*FRAGMENTO FACILITADO*:
::::::

El día que te notas un bulto en
el pecho por primera vez, una sacudida de adrenalina te atraviesa de arriba
abajo. Es curiosa la reacción de tu cerebro, de estar tranquila en la ducha a
notar como un sudor helado te cubre por entero.
Los primeros pensamientos suelen
ser de intentar calmarte a ti misma dantote todo tipo de explicaciones y,
evitando pensar que eres una mujer más, como el resto. Que tú cuerpo es el mismo
y, la enfermedad no hace selecciones.
Así que más pronto que tarde no
queda otra que ir al médico.
Llegas, con la esperanza que
cuando te haga la palpación, te diga: No es nada, es una glándula mamaria
inflamada, no tengas aprensión. Sin embargo, la cosa se complica cuando después
de esa palpación profesional se confirma el bulto. Ahora falta el diagnostico,
saber si es de importancia o de revisión.
Ahí está, en tu mama izquierda en
el cuarto superior izquierdo. Latente. No es grande, pero existe y eso es lo
que cuenta.
Sentada en la sala de espera,
aguardando mi turno para la ecografía, una chica de mi misma edad me ha dado
conversación. Creo que me ha notado un algo nerviosa o la nerviosa era ella, no
lo sé. En realidad para no mentir, yo no lo estaba. Por algún motivo que
desconozco me sentía en paz.
Hemos hablado de que hay que ser
valientes, que por nuestra situación pasan todos los días miles de mujeres. Que
son cosas normales, que a los cuarenta y seis quien no tiene un pito tiene una
gaita. Las cosas ordinarias que se suelen decir para autoconvencernos de que
todo va bien.
Se ha abierto una puerta.
Una enfermera ha gritado su
nombre y, seguidamente el mío. Nos hemos despedido con una sonrisa.
Cada una en una sala, cada una
con su radiólogo y su ecógrafo. Cada una con sus miedos, que en definitiva, son
los mismos.
En esos momentos, tumbada boca
arriba con los brazos por detrás de la cabeza, expuesta, en ese cuarto a media
luz, tenía la sensación de estar ante un
tribunal. He calculado los movimientos del ecógrafo, donde se para, donde
presiona, donde se mueve. Donde vuelve de nuevo y se queda, escuchando un pitido,
y otro y otro…están midiendo el bulto, me digo a mi misma.

::::::

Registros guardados

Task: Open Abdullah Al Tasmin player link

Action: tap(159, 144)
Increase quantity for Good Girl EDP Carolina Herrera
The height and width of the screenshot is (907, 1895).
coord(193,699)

::::::

*CONSIGNA*:
Contesta estas preguntas sobre el fragmento:
1. ¿Dónde se está al notar el bulto por primera vez?
2. ¿En qué parte del pecho está el bulto?
3. ¿Para qué prueba se espera turno en la sala de espera?

*SOLUCIÓN*:
1. En la ducha.
2. En la mama izquierda, en el cuarto superior izquierdo.
3. Para la ecografía.